I think where I maybe going wrong is linear coding means a straight line on a graph of input vs output, but it doesn't necessarily mean the slope of that line is 45 degrees.

My brain hurts, I'm going to go and lie down now....

[Colin Southern]

I thought of a couple of ways to clarify things ...

First up, think of two identical cars with an identical top speed. Since both are capable of being stopped, and both are capable of doing the same top speed, it can be said that they're both capable of the same RANGE of speeds. Think of "stopped" as "Black" and "Top Speed" as "White", so that the dynamic range of a sensor equates to the range of speeds that the cars are capable of. Now - if the speedo in one car is in miles-per-hour, and the speedo in the other is in kilometers-per-hour, then it doesn't make any difference to their top speeds - only the numbers used to describe those speeds change, just as defining a brightness level somewhere on a scale of 0 to 4096 (12 bit) or 0 to 16383 (14 bit) doesn't change the range of brightnesses that a sensor can capture - it just changes the precision of the number (the bigger the range of numbers, the greater the accuracy you can define areas with subtle changes with).

Whew.

With regards to "8 Bit JPEGs etc" ...

All that we're achieving with 8 bits is the ability to define 256 different levels of "something" they could define 256 levels within 1 stop - they could define stops - they could define increments of 10 or 100 stops - but - Dynamic Range is a ratio (of biggest to smallest) - so by definition, the potential dynamic range of an image capable of 256 levels is ALWAYS going to be 256:1, but I can't stress enough how this bares no co-relation what so ever to the dynamic range of the sensor. If you could create an image that could resolve everything between the level of light inside a cave at night and the surface of the sun shot from a mile away, you could still resolve this range using 8 bits / 256 levels - heck, you could do it with 4 levels - but - the fewer the levels, the bigger the "jumps" between levels. Conversely, the more levels we have, the smaller the interval between the levels. So when talking about dynamic range I really really really think it's most helpful if people think of this simply as the ratio of the brightest thing a sensor can capture divided by the darkest thing that's still decernable above the noise floor; 8 / 12 / 14 bit etc doesn't come into it.


Double Whew!

[_GUI_]

Dynamic Range doesn't really bare any corelation to the resolution of the A/D Converter.

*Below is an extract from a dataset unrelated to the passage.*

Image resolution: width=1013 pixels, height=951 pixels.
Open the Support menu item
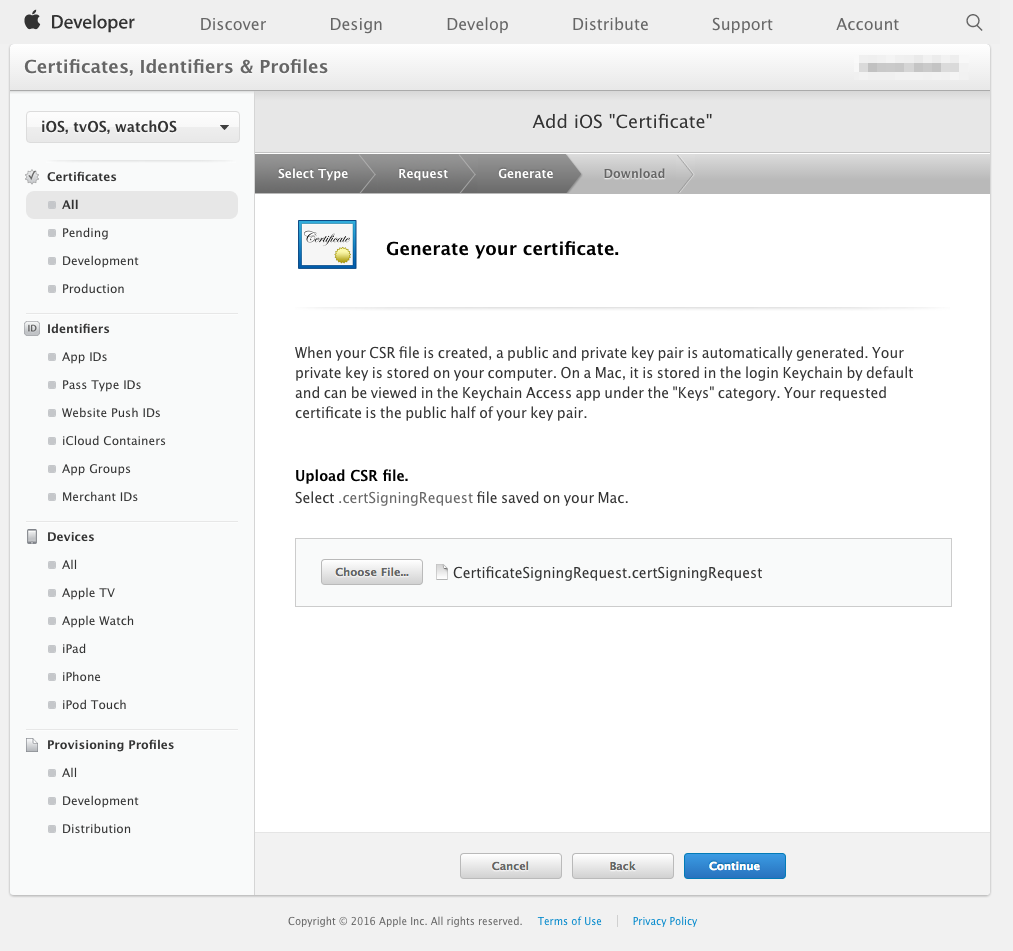741,23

Correct, but I didn't say anything about that correlation. The resolution of the ADC is a physical limit to DR on a linear sensor: a N-bit linear sensor will NEVER be able to capture more than N stops of DR. Does this mean a N-bit linear sensor can capture N stops of DR? NO, it will be able to capture less than N stops and this is because of noise appearing in lowest f-stops, which is the true limiting factor for DR.

DR in a digital camera is just the number of EV's between sensor saturation, and that low f-stop in which noise becomes too visible to consider valid information. 'Too visible' is subject to a criteria, normally SNR in dB.

DYNAMIC RANGE = NOISE IN THE SHADOWS

There is no more to it.

BR

[_GUI_]

My background is video engineering and for simplicity's sake we'll say a 1 volt signal is max amplitude possible and it codes to 255 (all 8 bits are 1), so half a volt (one stop less) is going to ([COLOR="Red"]linearly) code to 127, so if you keep dividing by two until you run out of bits, that's 8 stops isn't it? So if there are 12 bits, why doesn't it hold true?

And who said we were [COLOR="Red"]linearly encoding the JPEG data? who misty god prevents us from encoding 1 stop of DR of a hypothetical super huge DR scene to each of the 256 available levels in a JPEG file? In that situation we would be able to encode up to 256 stops of DR.

I just wanted to point that the DR contained in a JPEG file, that supports up to 256 different levels for being a 8-bit file, can be any as long as we are not specifying anything about the processing applied to the original signal to map it onto the final information container (the JPEG file).

BR

[Colin Southern]

Correct, but I didn't say anything about that correlation.

I know what you mean - and I know you know what you mean, but I was just a bit concerned that your precise meaning may get a bit "lost in translation" in favour of the usual misassociation that people often seem to get ...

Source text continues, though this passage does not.